TASK TO CARRY OUT: Copy out the lines from the one containing "The width and height of the screenshot is (381, 243)." through the one containing "[x=62, y=34]", swapping "cadastral number" for "parcel ID" and changing nothing else.

EXTRACTED MATERIAL:

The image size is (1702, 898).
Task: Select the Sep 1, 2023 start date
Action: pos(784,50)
==
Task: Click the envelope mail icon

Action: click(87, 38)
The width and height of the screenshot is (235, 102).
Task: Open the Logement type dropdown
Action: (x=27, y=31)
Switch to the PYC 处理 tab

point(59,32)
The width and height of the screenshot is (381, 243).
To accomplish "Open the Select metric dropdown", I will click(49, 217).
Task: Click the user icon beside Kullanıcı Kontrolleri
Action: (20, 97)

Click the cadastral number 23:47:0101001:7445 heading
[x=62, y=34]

RESPONSE TO THE TASK:
The width and height of the screenshot is (381, 243).
To accomplish "Open the Select metric dropdown", I will click(49, 217).
Task: Click the user icon beside Kullanıcı Kontrolleri
Action: (20, 97)

Click the parcel ID 23:47:0101001:7445 heading
[x=62, y=34]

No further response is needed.